You are invited to Log in or Register a free Frihost Account!

IPython and lxml

I have been playing a bit with ipython and lxml these days.
IPython is a powerful and interactive shell for Python. It supports browser based notebooks with support for code, text ( actually html markup ), mathematical expressions, inline plots and other rich media. Nice intro here:

Another nice demo what you can do with ipython actually is the pandas demo video here.
Several additional packages need to be installed first to really be able to use all these features, like pandas, mathplotlib or numpy. A good idea it is to install the entire scipy stack, as described here.
I did the installation first on my windows thinkpad and later on on a Mint Linux box.

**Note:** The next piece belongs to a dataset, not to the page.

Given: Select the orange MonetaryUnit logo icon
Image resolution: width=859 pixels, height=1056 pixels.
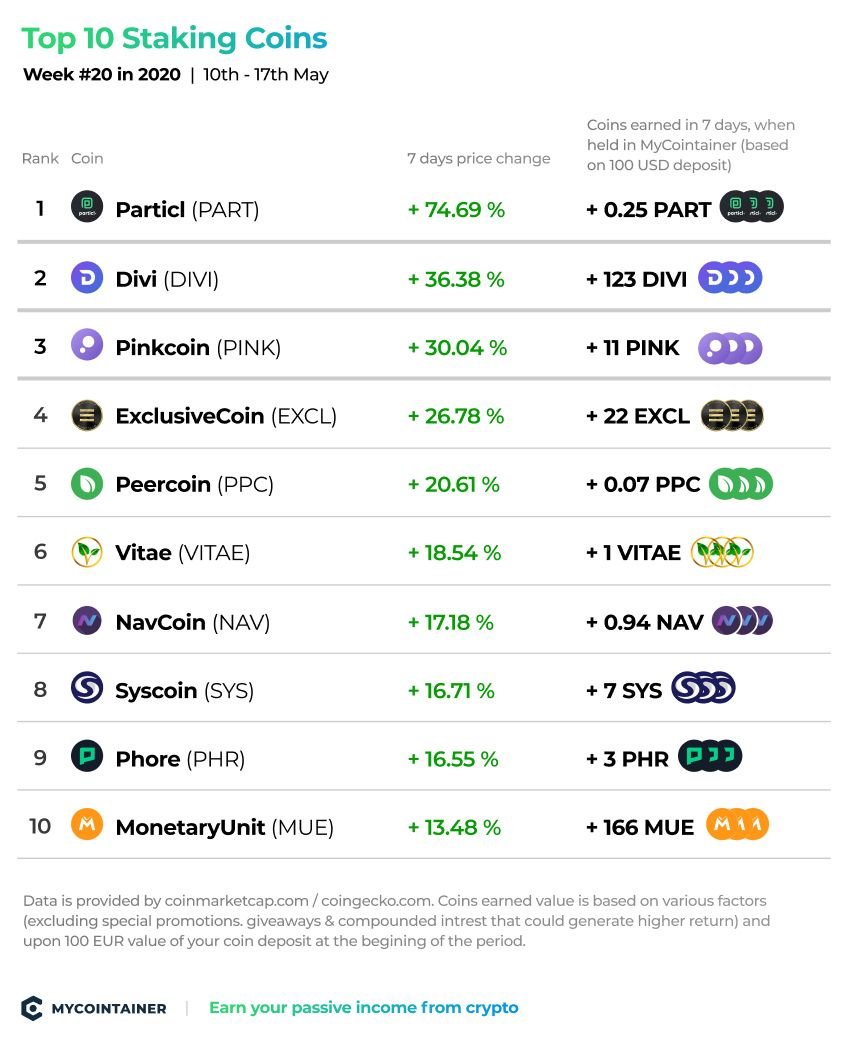Looking at the screenshot, I should point(87,824).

This is some work to get thru, like bumping into missing dependencies and installing those first, or try several installation methods in case of problems. Sometimes it is better to take a compiled binary, sometimes using pip install, sometimes fetching a source code package and going from there.

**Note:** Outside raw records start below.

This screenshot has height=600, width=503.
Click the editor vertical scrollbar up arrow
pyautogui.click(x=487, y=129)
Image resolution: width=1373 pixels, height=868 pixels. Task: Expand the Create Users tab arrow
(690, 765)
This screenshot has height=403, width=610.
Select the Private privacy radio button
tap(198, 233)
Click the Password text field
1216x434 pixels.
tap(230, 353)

I finally succeeded on both my machines. Next step was to figure out how to run an ipython notebook server, because using ipython notebooks in a browser is the most efficient and fun way to work with ipython. For Windows there are useful instructions here, on my Linux Mint machine it worked very differently, working instructions I finally found here.
After that I developed my first notebook using lxml, called GetTableFromWikipedia, which basically goes out on a wikipedia page ( im my case the one about Chemical Elements ) and fetch a table from there ( in my case table # 10 with a list of chemical elements ), retrieves that table using lxml and xpath code and converts it to csv.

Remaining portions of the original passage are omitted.